Extracted information:
BEGIN

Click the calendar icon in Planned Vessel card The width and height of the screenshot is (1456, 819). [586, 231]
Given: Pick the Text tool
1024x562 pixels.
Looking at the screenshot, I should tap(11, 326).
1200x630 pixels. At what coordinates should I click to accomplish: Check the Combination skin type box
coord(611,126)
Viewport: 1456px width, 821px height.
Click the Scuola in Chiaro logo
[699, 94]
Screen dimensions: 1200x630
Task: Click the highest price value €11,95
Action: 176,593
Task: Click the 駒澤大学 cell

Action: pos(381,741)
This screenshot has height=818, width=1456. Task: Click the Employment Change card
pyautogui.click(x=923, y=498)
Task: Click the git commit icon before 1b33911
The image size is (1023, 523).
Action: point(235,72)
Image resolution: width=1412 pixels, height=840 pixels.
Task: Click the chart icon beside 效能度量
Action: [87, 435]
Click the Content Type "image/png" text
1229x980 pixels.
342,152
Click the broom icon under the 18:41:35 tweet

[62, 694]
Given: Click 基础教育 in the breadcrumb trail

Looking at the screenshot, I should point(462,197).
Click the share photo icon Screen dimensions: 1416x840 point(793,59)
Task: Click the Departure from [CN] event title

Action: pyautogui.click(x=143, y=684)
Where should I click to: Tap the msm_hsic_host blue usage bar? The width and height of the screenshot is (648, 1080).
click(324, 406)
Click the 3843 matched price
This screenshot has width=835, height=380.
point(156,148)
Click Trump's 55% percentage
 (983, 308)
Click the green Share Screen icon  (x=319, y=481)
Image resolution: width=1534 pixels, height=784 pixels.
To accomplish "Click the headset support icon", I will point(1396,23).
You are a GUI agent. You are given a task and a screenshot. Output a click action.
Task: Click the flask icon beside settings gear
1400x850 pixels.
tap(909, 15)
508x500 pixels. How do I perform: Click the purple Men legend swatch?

END

Exercise:
Beginning with the line containing "Given: Click 基础教育 in the breadcrumb trail", repeat each line of the listing above, exactly, through the last one, and stop there.

Response:
Given: Click 基础教育 in the breadcrumb trail

Looking at the screenshot, I should point(462,197).
Click the share photo icon Screen dimensions: 1416x840 point(793,59)
Task: Click the Departure from [CN] event title

Action: pyautogui.click(x=143, y=684)
Where should I click to: Tap the msm_hsic_host blue usage bar? The width and height of the screenshot is (648, 1080).
click(324, 406)
Click the 3843 matched price
This screenshot has width=835, height=380.
point(156,148)
Click Trump's 55% percentage
 (983, 308)
Click the green Share Screen icon  (x=319, y=481)
Image resolution: width=1534 pixels, height=784 pixels.
To accomplish "Click the headset support icon", I will point(1396,23).
You are a GUI agent. You are given a task and a screenshot. Output a click action.
Task: Click the flask icon beside settings gear
1400x850 pixels.
tap(909, 15)
508x500 pixels. How do I perform: Click the purple Men legend swatch?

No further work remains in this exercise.